### Task to complete
Could every line of the data be printed exactly as it reads?
___ Listed entries
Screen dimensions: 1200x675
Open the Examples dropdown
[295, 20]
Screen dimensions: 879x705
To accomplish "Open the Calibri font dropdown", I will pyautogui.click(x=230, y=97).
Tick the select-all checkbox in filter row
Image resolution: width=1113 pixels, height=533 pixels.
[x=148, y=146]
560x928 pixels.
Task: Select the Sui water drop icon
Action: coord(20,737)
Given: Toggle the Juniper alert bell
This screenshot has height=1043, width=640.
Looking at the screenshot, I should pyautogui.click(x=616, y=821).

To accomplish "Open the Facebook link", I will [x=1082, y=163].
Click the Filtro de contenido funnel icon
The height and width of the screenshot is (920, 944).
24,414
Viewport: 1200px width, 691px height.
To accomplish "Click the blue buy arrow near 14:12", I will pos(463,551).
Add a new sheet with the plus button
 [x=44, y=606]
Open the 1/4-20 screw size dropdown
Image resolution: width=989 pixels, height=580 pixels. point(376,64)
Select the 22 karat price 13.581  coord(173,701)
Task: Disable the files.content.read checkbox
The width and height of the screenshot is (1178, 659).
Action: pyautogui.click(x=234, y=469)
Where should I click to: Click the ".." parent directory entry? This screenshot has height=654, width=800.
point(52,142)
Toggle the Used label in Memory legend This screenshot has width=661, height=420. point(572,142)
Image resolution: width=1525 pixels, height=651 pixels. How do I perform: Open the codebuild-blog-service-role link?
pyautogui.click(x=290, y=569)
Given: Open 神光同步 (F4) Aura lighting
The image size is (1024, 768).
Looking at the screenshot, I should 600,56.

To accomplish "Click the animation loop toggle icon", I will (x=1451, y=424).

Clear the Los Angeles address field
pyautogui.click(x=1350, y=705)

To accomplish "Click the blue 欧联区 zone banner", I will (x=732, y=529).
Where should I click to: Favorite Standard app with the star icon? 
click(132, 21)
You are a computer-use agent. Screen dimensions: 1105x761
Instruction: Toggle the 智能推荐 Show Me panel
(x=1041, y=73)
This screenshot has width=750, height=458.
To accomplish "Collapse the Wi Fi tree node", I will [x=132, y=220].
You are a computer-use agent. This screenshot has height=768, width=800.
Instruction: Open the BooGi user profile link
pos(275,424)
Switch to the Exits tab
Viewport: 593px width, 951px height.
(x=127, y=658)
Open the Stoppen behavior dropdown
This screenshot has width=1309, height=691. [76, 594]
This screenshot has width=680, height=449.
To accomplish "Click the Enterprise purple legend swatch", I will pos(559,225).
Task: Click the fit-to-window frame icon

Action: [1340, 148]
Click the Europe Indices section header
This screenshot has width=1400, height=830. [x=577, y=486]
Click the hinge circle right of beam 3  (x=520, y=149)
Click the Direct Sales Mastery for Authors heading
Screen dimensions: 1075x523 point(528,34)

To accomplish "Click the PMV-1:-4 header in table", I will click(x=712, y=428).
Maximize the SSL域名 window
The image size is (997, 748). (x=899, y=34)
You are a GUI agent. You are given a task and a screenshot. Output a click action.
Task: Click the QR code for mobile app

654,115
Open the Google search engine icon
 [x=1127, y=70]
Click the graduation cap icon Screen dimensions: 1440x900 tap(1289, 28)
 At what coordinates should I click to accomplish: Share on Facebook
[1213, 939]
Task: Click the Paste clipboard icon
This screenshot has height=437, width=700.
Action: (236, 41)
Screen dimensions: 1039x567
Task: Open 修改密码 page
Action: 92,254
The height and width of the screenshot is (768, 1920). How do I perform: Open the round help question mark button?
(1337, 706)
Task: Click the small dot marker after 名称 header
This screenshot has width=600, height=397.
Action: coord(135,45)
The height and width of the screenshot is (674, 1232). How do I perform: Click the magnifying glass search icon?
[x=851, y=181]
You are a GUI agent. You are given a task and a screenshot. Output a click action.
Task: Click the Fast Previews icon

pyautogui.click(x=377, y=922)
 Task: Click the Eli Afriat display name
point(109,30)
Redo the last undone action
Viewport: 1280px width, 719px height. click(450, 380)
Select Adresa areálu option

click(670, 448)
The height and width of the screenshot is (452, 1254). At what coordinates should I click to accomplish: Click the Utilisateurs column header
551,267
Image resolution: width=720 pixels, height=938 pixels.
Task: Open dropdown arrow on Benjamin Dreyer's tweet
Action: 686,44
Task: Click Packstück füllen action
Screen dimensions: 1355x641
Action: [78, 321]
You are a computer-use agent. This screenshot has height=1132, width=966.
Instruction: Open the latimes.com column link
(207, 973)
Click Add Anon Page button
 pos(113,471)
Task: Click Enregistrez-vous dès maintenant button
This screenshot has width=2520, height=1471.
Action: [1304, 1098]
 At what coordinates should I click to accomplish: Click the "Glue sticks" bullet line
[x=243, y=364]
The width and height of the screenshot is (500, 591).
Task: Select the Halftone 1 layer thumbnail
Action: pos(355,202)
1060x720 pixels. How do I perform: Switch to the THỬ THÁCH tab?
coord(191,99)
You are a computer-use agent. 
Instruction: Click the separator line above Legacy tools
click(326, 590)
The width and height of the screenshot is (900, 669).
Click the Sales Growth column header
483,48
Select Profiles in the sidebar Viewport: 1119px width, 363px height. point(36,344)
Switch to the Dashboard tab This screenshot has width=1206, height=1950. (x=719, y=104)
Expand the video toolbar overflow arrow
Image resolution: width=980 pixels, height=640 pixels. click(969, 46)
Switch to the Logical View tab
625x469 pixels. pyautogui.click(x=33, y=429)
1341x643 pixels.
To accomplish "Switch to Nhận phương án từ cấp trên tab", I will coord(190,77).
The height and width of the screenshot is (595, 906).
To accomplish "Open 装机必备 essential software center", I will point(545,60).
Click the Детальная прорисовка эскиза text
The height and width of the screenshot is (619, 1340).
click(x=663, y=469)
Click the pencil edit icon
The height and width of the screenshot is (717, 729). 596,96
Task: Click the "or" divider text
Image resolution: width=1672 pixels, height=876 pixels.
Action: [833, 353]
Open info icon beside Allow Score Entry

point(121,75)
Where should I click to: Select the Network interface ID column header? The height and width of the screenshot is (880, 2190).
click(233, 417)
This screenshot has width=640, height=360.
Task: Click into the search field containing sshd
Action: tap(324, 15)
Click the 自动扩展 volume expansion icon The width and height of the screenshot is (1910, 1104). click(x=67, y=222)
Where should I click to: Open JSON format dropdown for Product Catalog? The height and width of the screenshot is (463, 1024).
______
### Written answer
Screen dimensions: 1200x675
Open the Examples dropdown
[295, 20]
Screen dimensions: 879x705
To accomplish "Open the Calibri font dropdown", I will pyautogui.click(x=230, y=97).
Tick the select-all checkbox in filter row
Image resolution: width=1113 pixels, height=533 pixels.
[x=148, y=146]
560x928 pixels.
Task: Select the Sui water drop icon
Action: coord(20,737)
Given: Toggle the Juniper alert bell
This screenshot has height=1043, width=640.
Looking at the screenshot, I should pyautogui.click(x=616, y=821).

To accomplish "Open the Facebook link", I will [x=1082, y=163].
Click the Filtro de contenido funnel icon
The height and width of the screenshot is (920, 944).
24,414
Viewport: 1200px width, 691px height.
To accomplish "Click the blue buy arrow near 14:12", I will pos(463,551).
Add a new sheet with the plus button
 [x=44, y=606]
Open the 1/4-20 screw size dropdown
Image resolution: width=989 pixels, height=580 pixels. point(376,64)
Select the 22 karat price 13.581  coord(173,701)
Task: Disable the files.content.read checkbox
The width and height of the screenshot is (1178, 659).
Action: pyautogui.click(x=234, y=469)
Where should I click to: Click the ".." parent directory entry? This screenshot has height=654, width=800.
point(52,142)
Toggle the Used label in Memory legend This screenshot has width=661, height=420. point(572,142)
Image resolution: width=1525 pixels, height=651 pixels. How do I perform: Open the codebuild-blog-service-role link?
pyautogui.click(x=290, y=569)
Given: Open 神光同步 (F4) Aura lighting
The image size is (1024, 768).
Looking at the screenshot, I should 600,56.

To accomplish "Click the animation loop toggle icon", I will (x=1451, y=424).

Clear the Los Angeles address field
pyautogui.click(x=1350, y=705)

To accomplish "Click the blue 欧联区 zone banner", I will (x=732, y=529).
Where should I click to: Favorite Standard app with the star icon? 
click(132, 21)
You are a computer-use agent. Screen dimensions: 1105x761
Instruction: Toggle the 智能推荐 Show Me panel
(x=1041, y=73)
This screenshot has width=750, height=458.
To accomplish "Collapse the Wi Fi tree node", I will [x=132, y=220].
You are a computer-use agent. This screenshot has height=768, width=800.
Instruction: Open the BooGi user profile link
pos(275,424)
Switch to the Exits tab
Viewport: 593px width, 951px height.
(x=127, y=658)
Open the Stoppen behavior dropdown
This screenshot has width=1309, height=691. [76, 594]
This screenshot has width=680, height=449.
To accomplish "Click the Enterprise purple legend swatch", I will pos(559,225).
Task: Click the fit-to-window frame icon

Action: [1340, 148]
Click the Europe Indices section header
This screenshot has width=1400, height=830. [x=577, y=486]
Click the hinge circle right of beam 3  (x=520, y=149)
Click the Direct Sales Mastery for Authors heading
Screen dimensions: 1075x523 point(528,34)

To accomplish "Click the PMV-1:-4 header in table", I will click(x=712, y=428).
Maximize the SSL域名 window
The image size is (997, 748). (x=899, y=34)
You are a GUI agent. You are given a task and a screenshot. Output a click action.
Task: Click the QR code for mobile app

654,115
Open the Google search engine icon
 [x=1127, y=70]
Click the graduation cap icon Screen dimensions: 1440x900 tap(1289, 28)
 At what coordinates should I click to accomplish: Share on Facebook
[1213, 939]
Task: Click the Paste clipboard icon
This screenshot has height=437, width=700.
Action: (236, 41)
Screen dimensions: 1039x567
Task: Open 修改密码 page
Action: 92,254
The height and width of the screenshot is (768, 1920). How do I perform: Open the round help question mark button?
(1337, 706)
Task: Click the small dot marker after 名称 header
This screenshot has width=600, height=397.
Action: coord(135,45)
The height and width of the screenshot is (674, 1232). How do I perform: Click the magnifying glass search icon?
[x=851, y=181]
You are a GUI agent. You are given a task and a screenshot. Output a click action.
Task: Click the Fast Previews icon

pyautogui.click(x=377, y=922)
 Task: Click the Eli Afriat display name
point(109,30)
Redo the last undone action
Viewport: 1280px width, 719px height. click(450, 380)
Select Adresa areálu option

click(670, 448)
The height and width of the screenshot is (452, 1254). At what coordinates should I click to accomplish: Click the Utilisateurs column header
551,267
Image resolution: width=720 pixels, height=938 pixels.
Task: Open dropdown arrow on Benjamin Dreyer's tweet
Action: 686,44
Task: Click Packstück füllen action
Screen dimensions: 1355x641
Action: [78, 321]
You are a computer-use agent. This screenshot has height=1132, width=966.
Instruction: Open the latimes.com column link
(207, 973)
Click Add Anon Page button
 pos(113,471)
Task: Click Enregistrez-vous dès maintenant button
This screenshot has width=2520, height=1471.
Action: [1304, 1098]
 At what coordinates should I click to accomplish: Click the "Glue sticks" bullet line
[x=243, y=364]
The width and height of the screenshot is (500, 591).
Task: Select the Halftone 1 layer thumbnail
Action: pos(355,202)
1060x720 pixels. How do I perform: Switch to the THỬ THÁCH tab?
coord(191,99)
You are a computer-use agent. 
Instruction: Click the separator line above Legacy tools
click(326, 590)
The width and height of the screenshot is (900, 669).
Click the Sales Growth column header
483,48
Select Profiles in the sidebar Viewport: 1119px width, 363px height. point(36,344)
Switch to the Dashboard tab This screenshot has width=1206, height=1950. (x=719, y=104)
Expand the video toolbar overflow arrow
Image resolution: width=980 pixels, height=640 pixels. click(969, 46)
Switch to the Logical View tab
625x469 pixels. pyautogui.click(x=33, y=429)
1341x643 pixels.
To accomplish "Switch to Nhận phương án từ cấp trên tab", I will coord(190,77).
The height and width of the screenshot is (595, 906).
To accomplish "Open 装机必备 essential software center", I will point(545,60).
Click the Детальная прорисовка эскиза text
The height and width of the screenshot is (619, 1340).
click(x=663, y=469)
Click the pencil edit icon
The height and width of the screenshot is (717, 729). 596,96
Task: Click the "or" divider text
Image resolution: width=1672 pixels, height=876 pixels.
Action: [833, 353]
Open info icon beside Allow Score Entry

point(121,75)
Where should I click to: Select the Network interface ID column header? The height and width of the screenshot is (880, 2190).
click(233, 417)
This screenshot has width=640, height=360.
Task: Click into the search field containing sshd
Action: tap(324, 15)
Click the 自动扩展 volume expansion icon The width and height of the screenshot is (1910, 1104). click(x=67, y=222)
Where should I click to: Open JSON format dropdown for Product Catalog? The height and width of the screenshot is (463, 1024).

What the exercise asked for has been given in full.